TAREA ESCRITA:
Copia todo desde la línea que contiene "This screenshot has width=1372, height=871." hasta el final de los registros, sustituyendo "dropdown" por "menu" y sin cambiar nada más.
....
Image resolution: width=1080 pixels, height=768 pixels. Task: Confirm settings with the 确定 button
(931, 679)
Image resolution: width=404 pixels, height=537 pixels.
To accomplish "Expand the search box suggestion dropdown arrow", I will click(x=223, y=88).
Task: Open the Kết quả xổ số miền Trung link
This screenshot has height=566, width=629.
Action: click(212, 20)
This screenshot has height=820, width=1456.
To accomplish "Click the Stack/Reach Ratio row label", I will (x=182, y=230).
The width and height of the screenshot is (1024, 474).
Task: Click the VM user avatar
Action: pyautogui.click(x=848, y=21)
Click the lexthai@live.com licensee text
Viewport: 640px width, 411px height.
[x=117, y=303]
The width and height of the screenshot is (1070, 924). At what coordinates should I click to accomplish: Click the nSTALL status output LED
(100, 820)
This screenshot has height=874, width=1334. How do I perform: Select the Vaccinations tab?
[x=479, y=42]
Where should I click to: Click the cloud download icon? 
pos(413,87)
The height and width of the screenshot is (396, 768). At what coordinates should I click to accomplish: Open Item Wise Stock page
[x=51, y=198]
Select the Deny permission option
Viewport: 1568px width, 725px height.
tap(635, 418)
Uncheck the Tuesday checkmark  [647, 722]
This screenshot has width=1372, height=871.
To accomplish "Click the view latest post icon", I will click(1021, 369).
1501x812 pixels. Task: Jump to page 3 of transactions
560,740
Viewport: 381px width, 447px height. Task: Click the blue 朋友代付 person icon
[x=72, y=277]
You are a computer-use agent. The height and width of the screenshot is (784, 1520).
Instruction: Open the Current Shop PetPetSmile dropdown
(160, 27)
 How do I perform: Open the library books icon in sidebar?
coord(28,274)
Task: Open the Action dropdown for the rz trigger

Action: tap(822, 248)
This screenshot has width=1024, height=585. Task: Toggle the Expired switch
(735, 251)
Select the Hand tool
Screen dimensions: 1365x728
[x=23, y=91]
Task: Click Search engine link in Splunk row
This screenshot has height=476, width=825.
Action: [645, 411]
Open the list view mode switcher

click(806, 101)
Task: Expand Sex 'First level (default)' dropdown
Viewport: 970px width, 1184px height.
....
RESULTADO DEL EJERCICIO:
This screenshot has width=1372, height=871.
To accomplish "Click the view latest post icon", I will click(1021, 369).
1501x812 pixels. Task: Jump to page 3 of transactions
560,740
Viewport: 381px width, 447px height. Task: Click the blue 朋友代付 person icon
[x=72, y=277]
You are a computer-use agent. The height and width of the screenshot is (784, 1520).
Instruction: Open the Current Shop PetPetSmile menu
(160, 27)
 How do I perform: Open the library books icon in sidebar?
coord(28,274)
Task: Open the Action menu for the rz trigger

Action: tap(822, 248)
This screenshot has width=1024, height=585. Task: Toggle the Expired switch
(735, 251)
Select the Hand tool
Screen dimensions: 1365x728
[x=23, y=91]
Task: Click Search engine link in Splunk row
This screenshot has height=476, width=825.
Action: [645, 411]
Open the list view mode switcher

click(806, 101)
Task: Expand Sex 'First level (default)' menu
Viewport: 970px width, 1184px height.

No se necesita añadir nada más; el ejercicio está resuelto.